The Dogs Are Eating Them Now: Our War in Afghanistan by Graeme Smith
Author:Graeme Smith [Smith, Graeme]
Language: eng
Format: epub, mobi
ISBN: 978-0-307-36689-4
Publisher: Alfred A. Knopf Canada
Published: 2013-09-23T16:00:00+00:00
I drifted out of touch with detainee issues in Kandahar after finishing my assignment in the Afghanistan in early 2009, although I heard from human rights investigators that they remained worried that a two-tier system was emerging, as conditions somewhat improved for prisoners transferred from NATO custody but remained vicious for those captured by the Afghan forces. Local soldiers and police frequently worked side by side with foreign troops, so the international forces were also rumoured to be avoiding the hassle of taking prisoners by conducting “field transfers,” or giving Afghan forces the job of collecting detainees. Despite all the flaws, however, it seemed the local authorities had started to understand that torture was a sensitive subject for their international allies. My friends in Kandahar said prisoners were still beaten in the local jails, but the kind of abuses we had discovered were becoming less common. Among all the things that got worse during my years in southern Afghanistan, at least we could assume that the detainee system got better, however minimally. As I was getting ready to leave Kandahar for the last time, throwing away old junk in the media tent, I found the ballpoint pen that the prisoner had given me two years earlier—the copper wire still shiny, and the object retaining its strange beauty. I stowed the pen at the bottom of my suitcase, and when I returned home to Canada the pen got buried in a pile of spare change I kept in an upturned hat.

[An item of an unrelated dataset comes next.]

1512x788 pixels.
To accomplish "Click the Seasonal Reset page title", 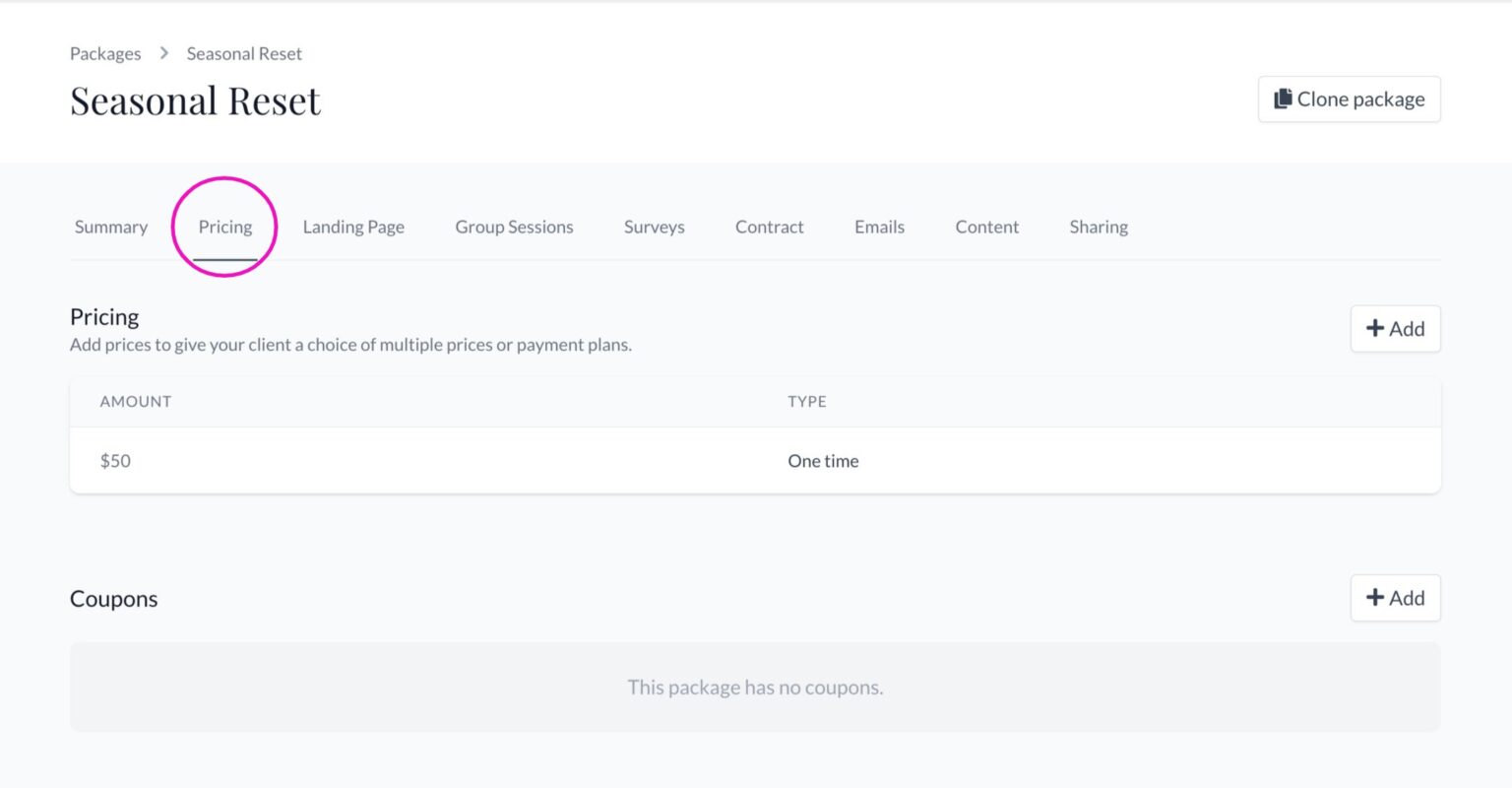I will [195, 99].

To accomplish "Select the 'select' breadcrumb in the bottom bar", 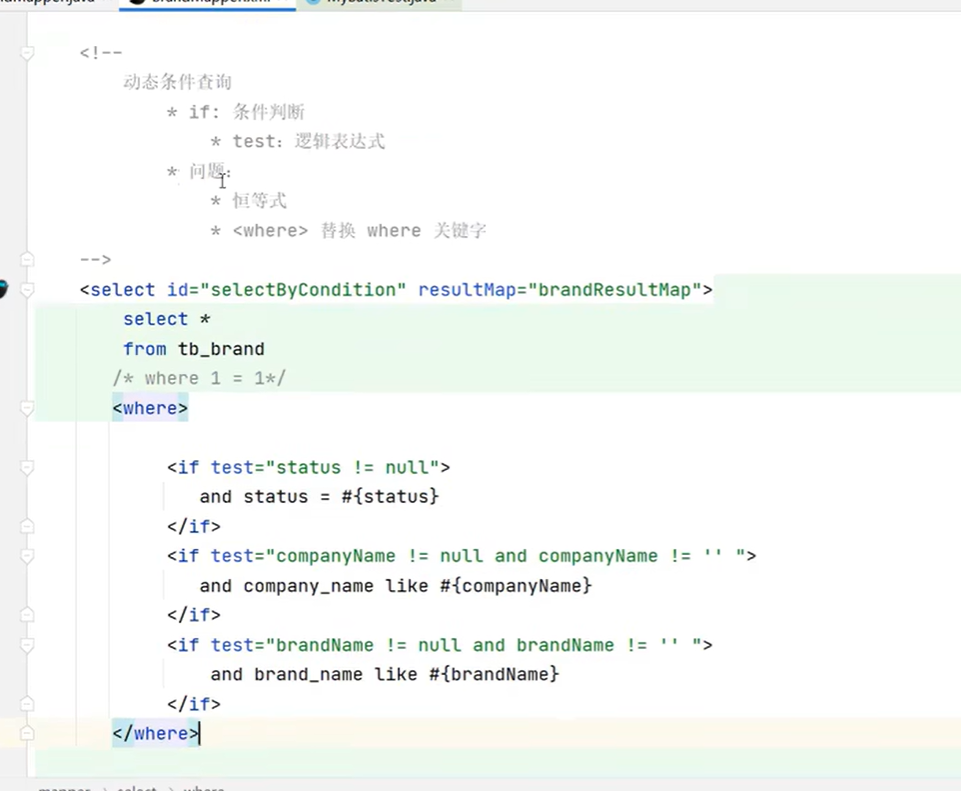I will point(137,787).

I had almost forgotten about that souvenir when a friend called me on November 18, 2009. “Turn on your television,” he said. Canadian news channels were going live with coverage of a parliamentary hearing on Afghan detainees. Richard Colvin, the diplomat who had struggled to fix the detainee system during his time in Afghanistan, had been summoned before a committee. By that point he had been promoted to an intelligence liaison job in Washington, but the committee asked him to delve into his archives and talk about what the Canadian embassy in Kabul knew about detainees in the earlier years of the war. Colvin said the torture went even beyond the methods I had reported, and described the transferred detainees being burned, knifed and raped. More importantly, he maintained that senior military and diplomatic officials decided to ignore warnings about the system in 2006 and 2007. “As I learned more about our detainee practices,” Colvin said, “I came to the conclusion that they were contrary to Canada’s values, contrary to Canada’s interests, contrary to Canada’s official policies, and also contrary to international law; that is, they were un-Canadian, counterproductive and probably illegal.”

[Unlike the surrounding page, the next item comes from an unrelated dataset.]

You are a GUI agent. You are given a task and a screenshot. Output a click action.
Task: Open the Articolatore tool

Colvin’s testimony implied that Canada had knowingly broken international law, and it caused another firestorm of debate in Ottawa about detainee policy. The arguments focused on the big question that I had failed to resolve in my earlier investigation: How much did the foreign troops know? I decided to invite an old friend for dinner. I cooked him a steak, poured drinks, and afterward I brought out the pen.